* What this task involves *
Set down exactly, from the records below, the line with "Click the orange plus add button" through the line with "Viewport: 1559px width, 784px height.", and nothing else.

* Listed entries *
○ ○ ○ ○ ○ ○ ○
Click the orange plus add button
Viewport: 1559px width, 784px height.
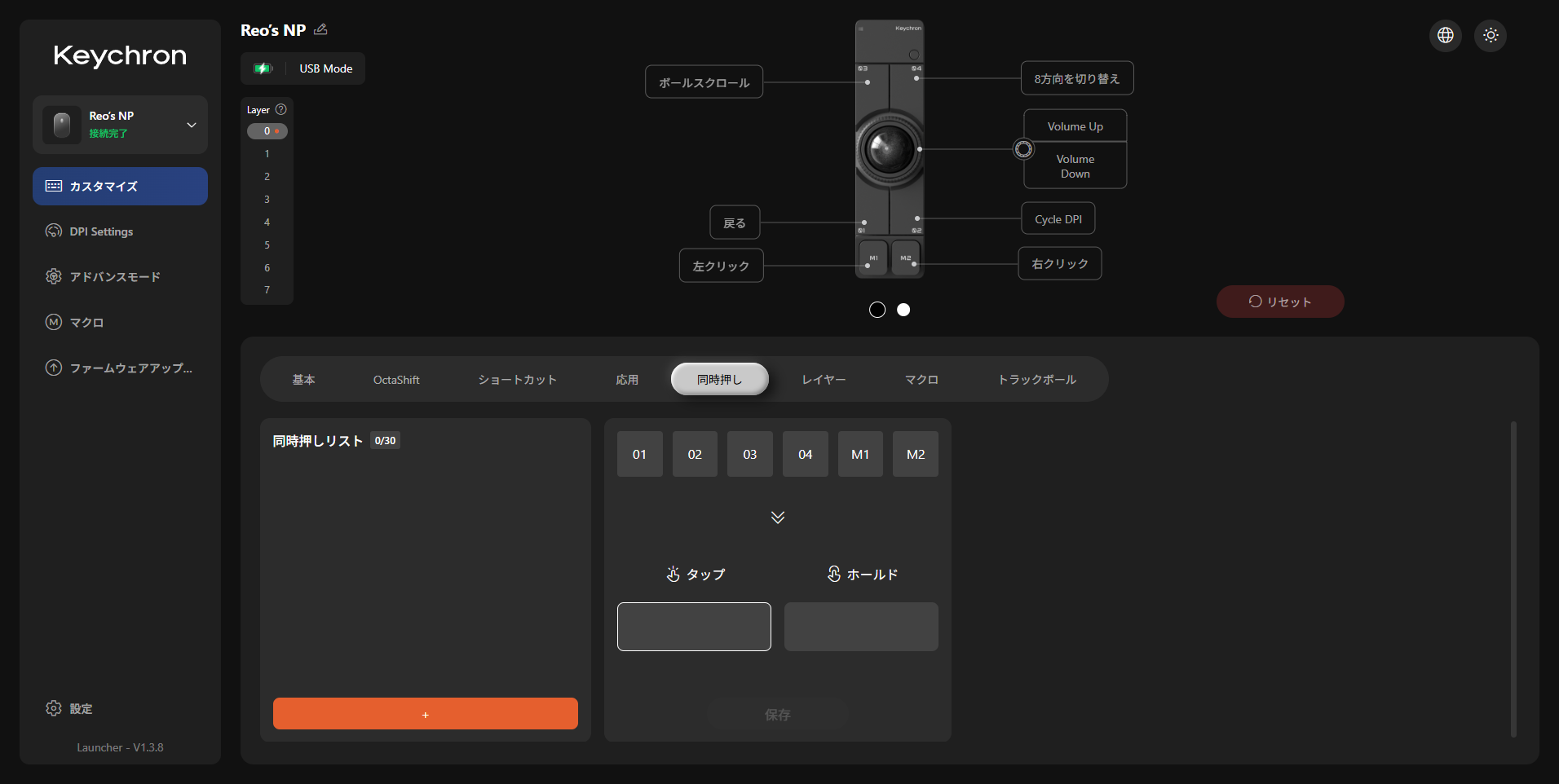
○ ○ ○ ○ ○ ○ ○
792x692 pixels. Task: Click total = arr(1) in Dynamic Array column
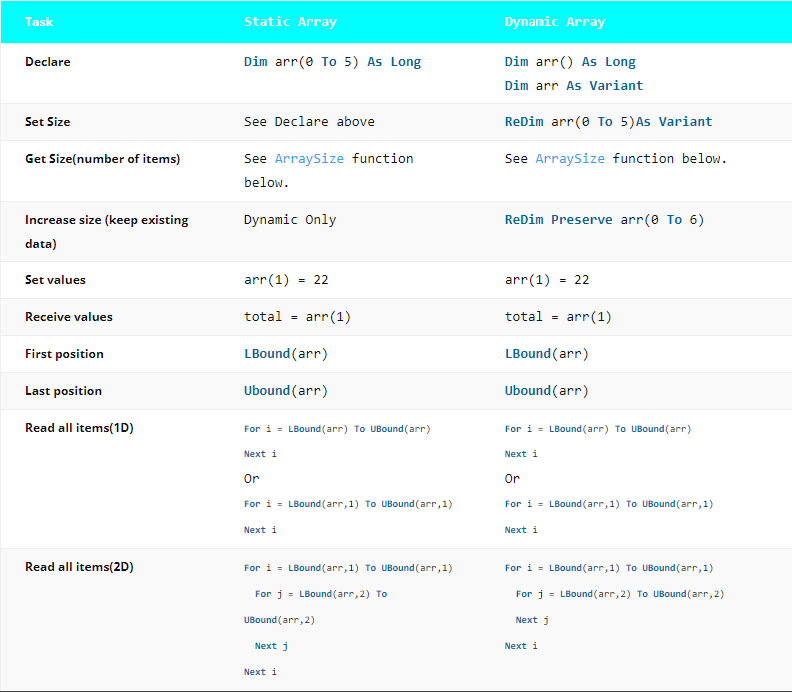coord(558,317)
○ ○ ○ ○ ○ ○ ○
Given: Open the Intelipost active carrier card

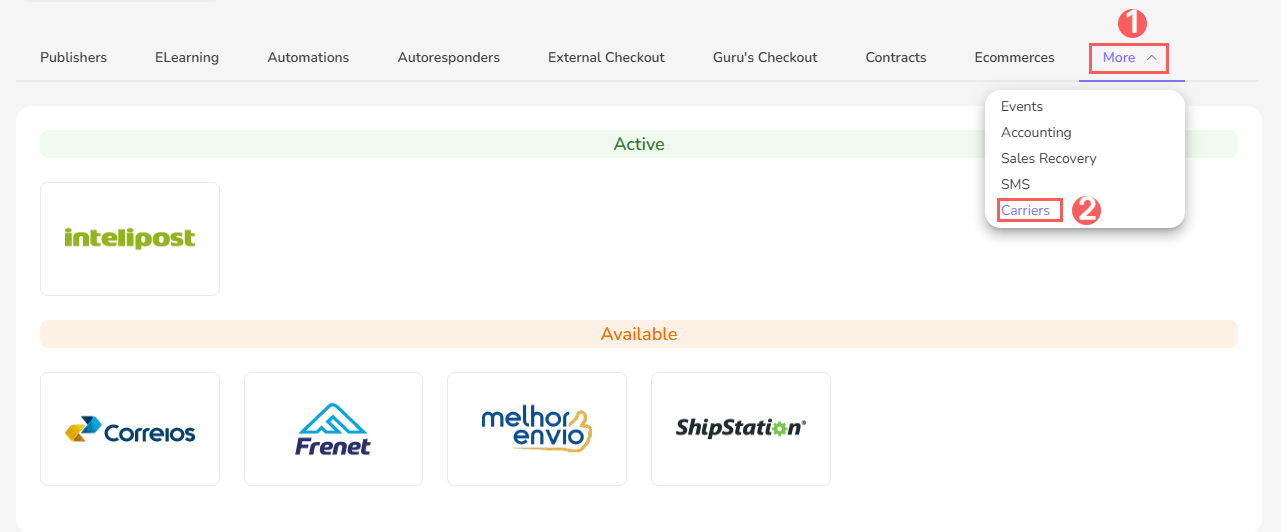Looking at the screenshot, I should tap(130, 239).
○ ○ ○ ○ ○ ○ ○
* Solution *
Click the orange plus add button
Viewport: 1559px width, 784px height.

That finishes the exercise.